Костя еще долго сидел, что-то подсчитывая. Потом вышел на улицу и стал шагами измерять расстояние до каланчи.
Когда сели обедать, отец спросил:
– Ты, Костя, кажется, увлекся моей астролябией?
– Да, я вычислял расстояние до каланчи.
– Сколько получилось?
– Четыреста аршин… Но я не поверил.
– И ходил проверять?
– Да. Проверял шагами. Получилось то же самое!
– Хорошо, Костя, что ты проверил. Теоретические расчеты всегда следует проверять практически. Это запомни. Эх, учить бы тебя надо. Учить…
После смерти матери прошло около трех лет. Все это время Костя упорно сидел за учебниками и мастерил разные изделия из дерева, картона, жести.
Как-то в воскресенье, когда Костя ползал по полу в зале, испытывая модель новой самоходной коляски, вошел отец.
За эти три года он ссутулился, длинная борода его побелела, лишь густые брови и усы еще казались темными.

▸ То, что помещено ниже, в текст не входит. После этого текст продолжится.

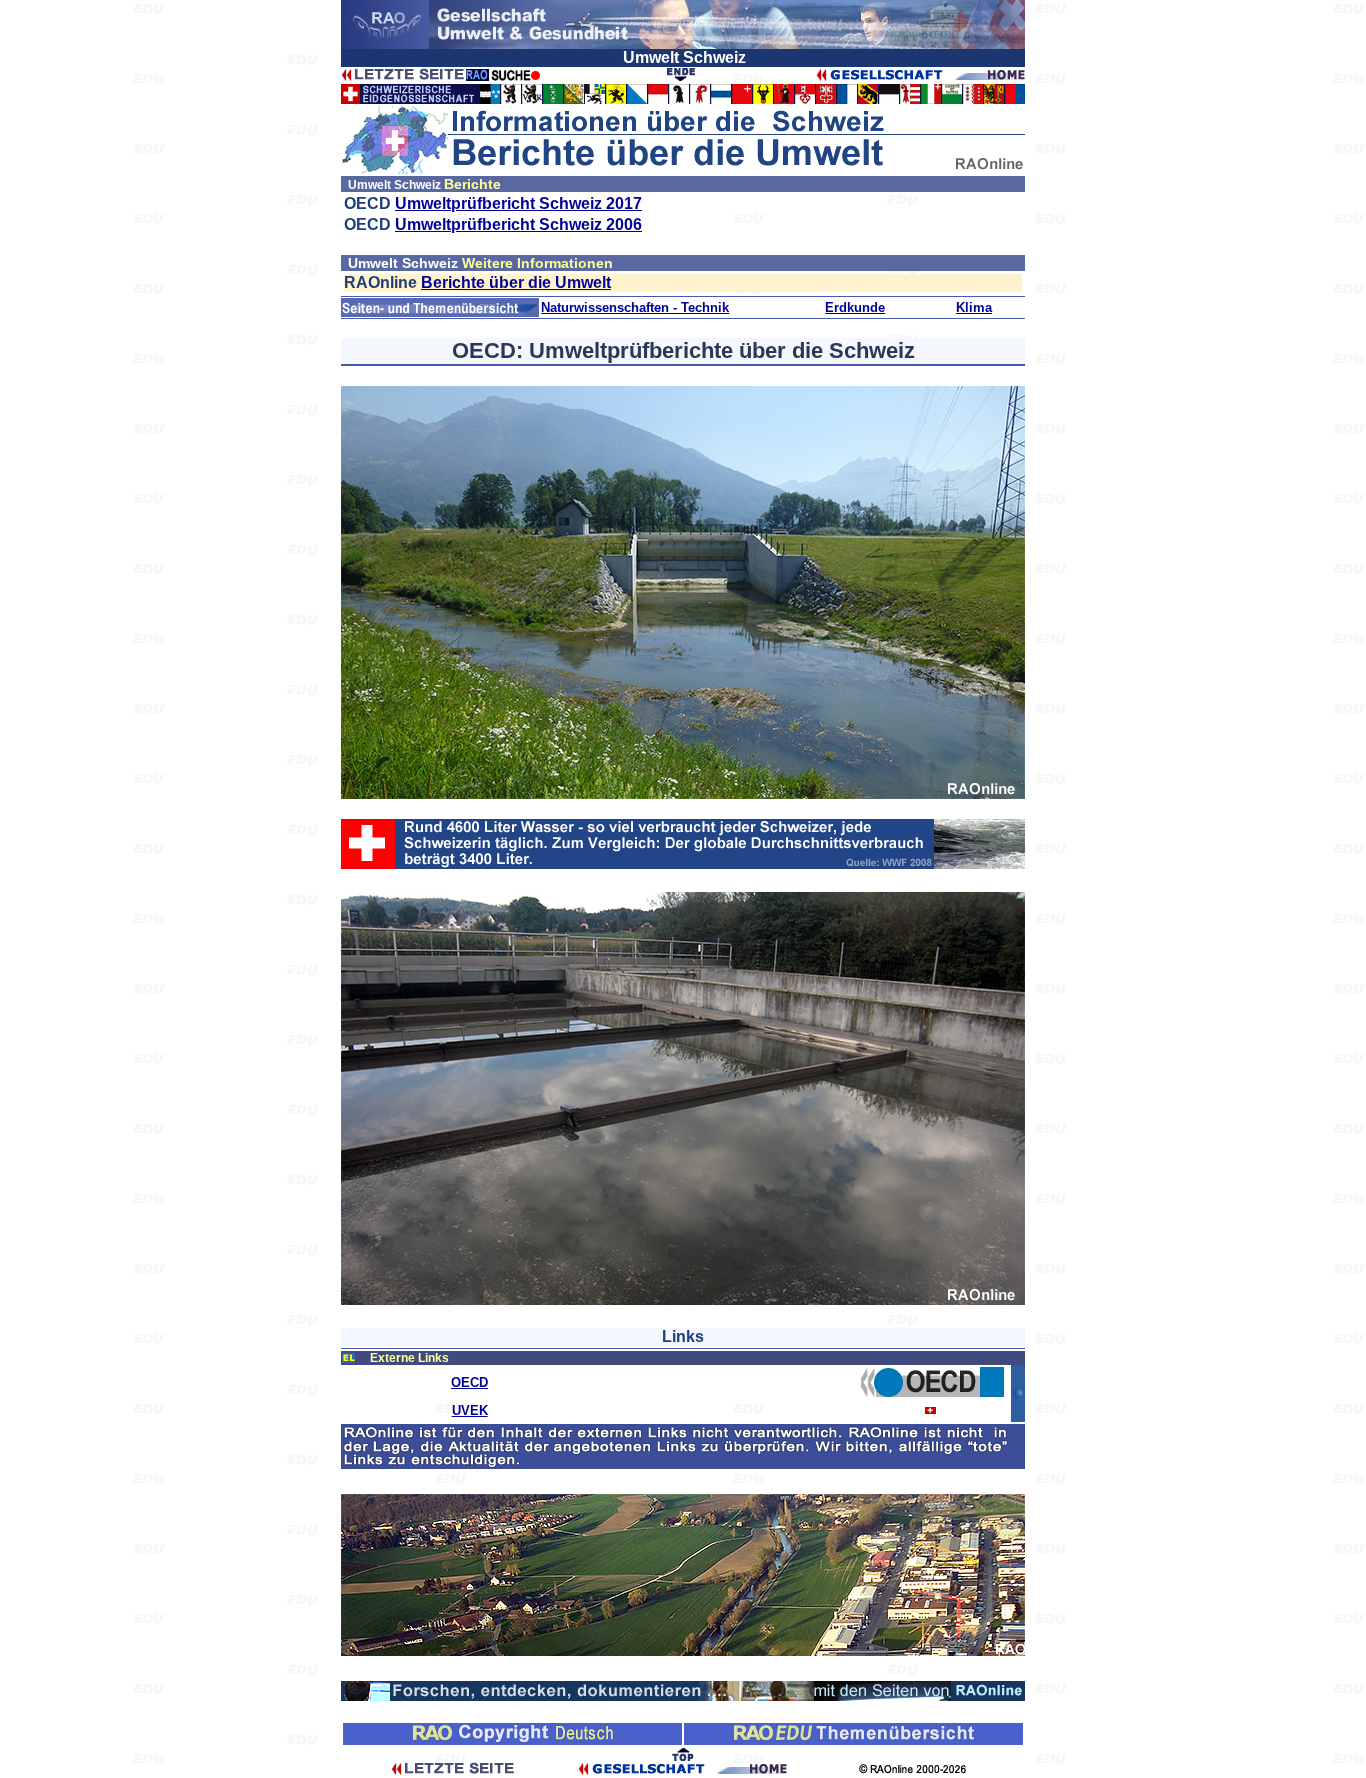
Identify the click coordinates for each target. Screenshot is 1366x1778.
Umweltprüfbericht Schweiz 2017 (518, 203)
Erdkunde (855, 307)
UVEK (470, 1410)
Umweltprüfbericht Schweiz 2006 (518, 224)
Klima (974, 307)
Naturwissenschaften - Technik (635, 307)
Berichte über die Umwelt (516, 282)
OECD (469, 1382)
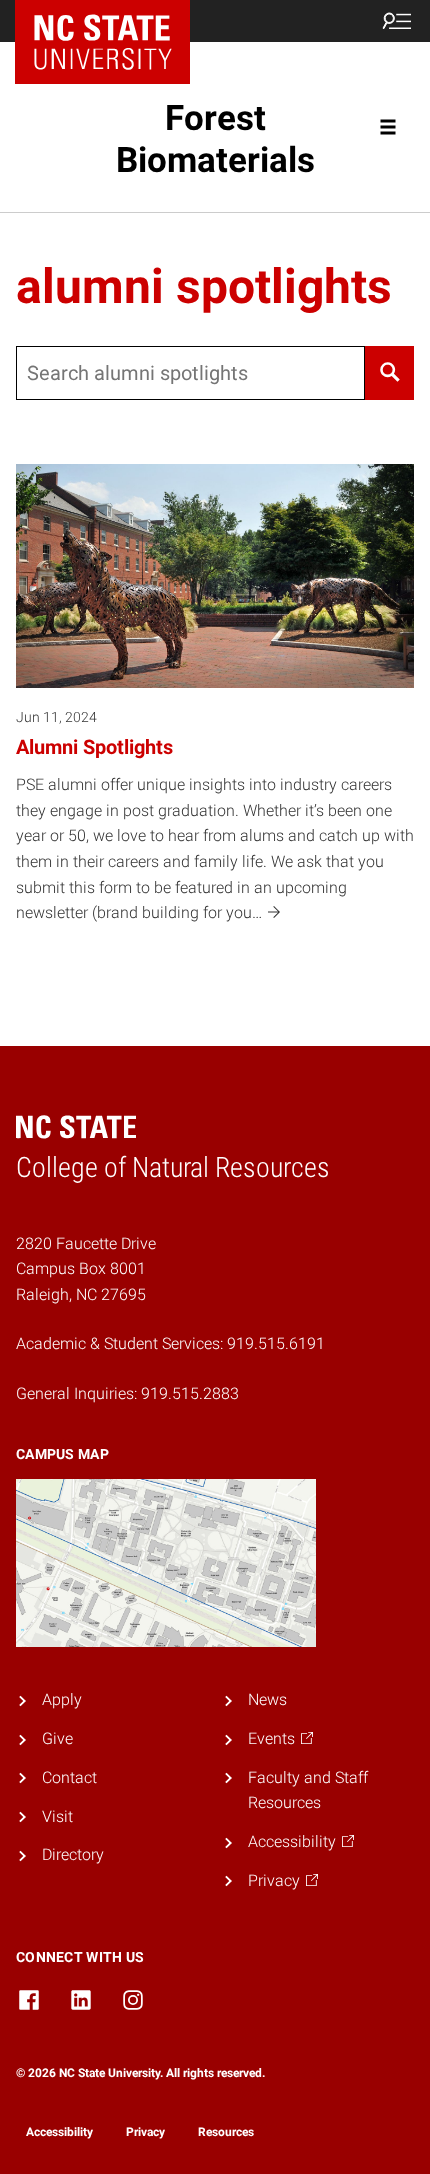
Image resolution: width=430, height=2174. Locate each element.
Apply (62, 1699)
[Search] (389, 373)
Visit (57, 1816)
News (267, 1699)
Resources (226, 2132)
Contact (69, 1777)
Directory (73, 1854)
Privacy (145, 2132)
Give (57, 1738)
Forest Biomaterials (215, 139)
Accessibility (59, 2132)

– Костя! – громко сказал он сыну. – Поднимись, я хочу с тобой поговорить.
Костя подошел к отцу.
– Костя, я долго думал о твоей судьбе и пришел к мысли, что тебе следует поехать в Москву, чтоб там продолжить образование. Смотри, как ты вырос. Исполнилось шестнадцать! Это такой возраст, когда уже пора самому заботиться о своем будущем. Поезжай, Костя. Там библиотеки, музеи, лаборатории. Может, заведешь друзей из студентов, которые станут помогать. Я буду высылать тебе по двадцать целковых в месяц.